作品は、11年に米ニューヨークのオフ・ブロードウェーで初演。久しぶりに再会した大学生レオと祖母ヴェラのふれあいを描く。孫のレオには岡本圭人がふんするが、血縁はない設定だという。

五島のおばあちゃんに続き、再びおばあちゃん。しかも、今度は91歳の役柄に、高畑は「私、90歳(代)もやれるともくろんでくださった方がいて、長らく草笛光子さん、黒柳徹子さんたちでしたが、その市場をそろそろ、いただけるのかと思い、ありがたかった」と、オファーに感謝した。

朝ドラの祖母役は「自然を相手に闘っていて、かなわないなという感じ」だったというが、今回は「比べたら、うかつなところもあって、それが愛嬌(あいきょう)かな、とも思います。『なんだ同じじゃん』と言われないようにしたい」と意気込む。

両方のおばあちゃんともに「亡くなった夫をとても大事に思っている」との共通点もある。

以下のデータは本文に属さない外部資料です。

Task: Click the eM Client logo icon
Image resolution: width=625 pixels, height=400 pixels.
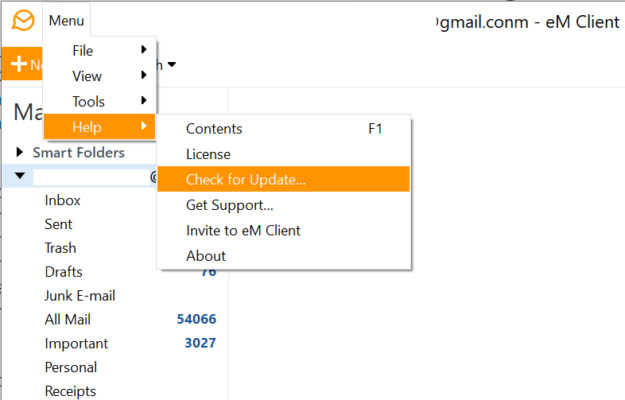Action: click(20, 20)
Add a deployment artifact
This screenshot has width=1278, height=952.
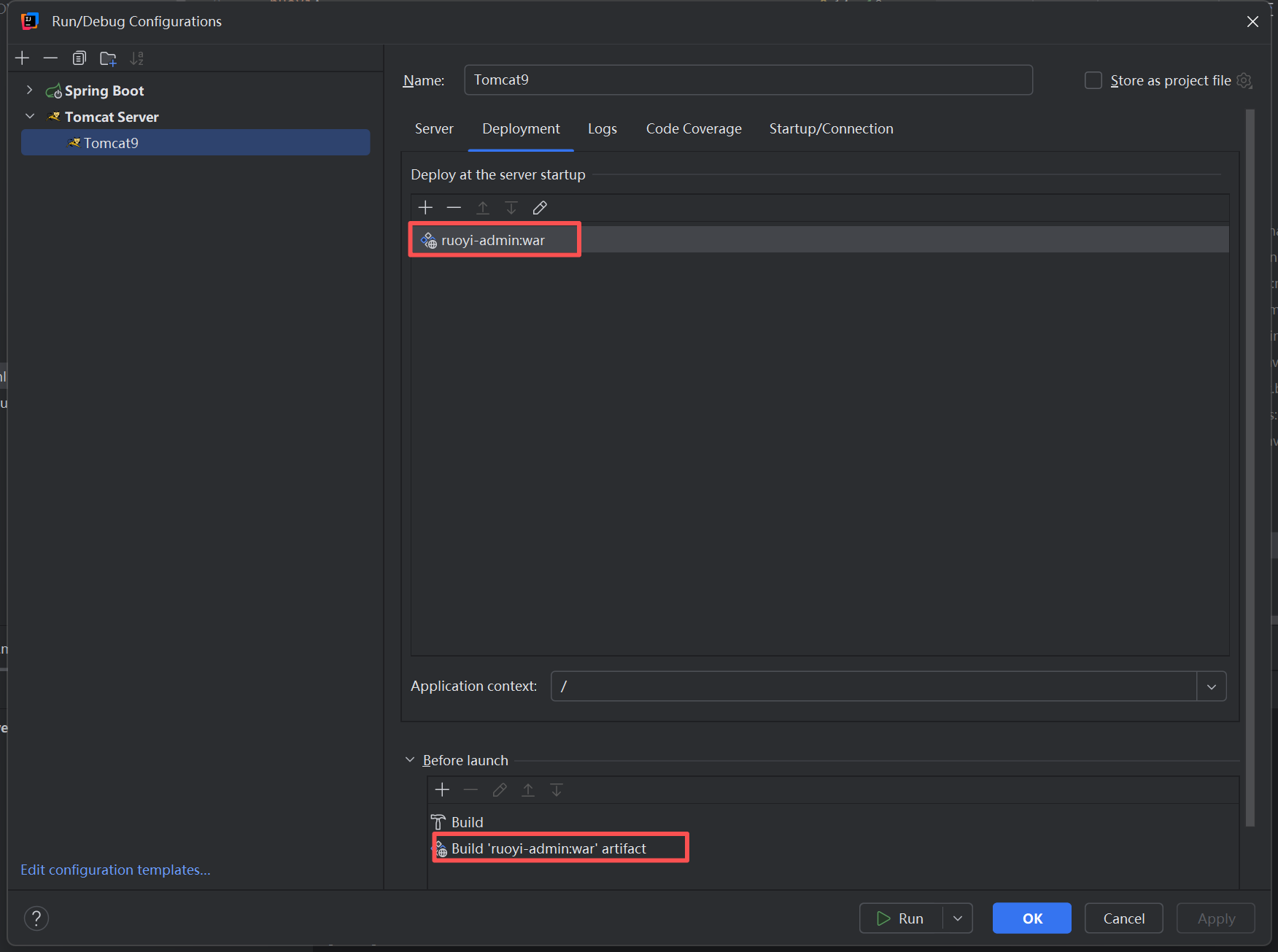(426, 208)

朝ドラではナチュラルさを求め、自前の白髪を生かしてふんしたが、さすがに「歯は抜きたくないな」とも。ただ、イメージに笠智衆さんをあげ「背中に座布団を入れて、自然な丸みが出るようにしようかと思っています」と言い、役作りへの準備も着々、進める。

祖母役は「若いころからあった」そうで、最初に演じた当初は「子役のお母さんが『おばあちゃんにあいさつしなさい』と言っていたので、誰が? と思った」そう。ただ経年で「そりゃ、今はちゃんと老けてますから。自分の変化は財産です」とも言い、キャリアを重ねて、今では、祖母役マーケットの第一人者になりたいとも願う。

自分の出演作を見ないという役者もいるが、高畑の場合は「自分の映像を見るのも嫌いじゃない。あらためて見て、あ、こんな(自身の)面もあったのかって発見できますし」と言う。

「私、若い頃には、戦隊もので火を吹いてましたし、人より変身願望は強いかもしれませんね」

大笑いしながら、変身願望を語る一方で「でも、私、年老いていることに気づかない老女優にはなりたくない」と、役者としての誇りもみせた。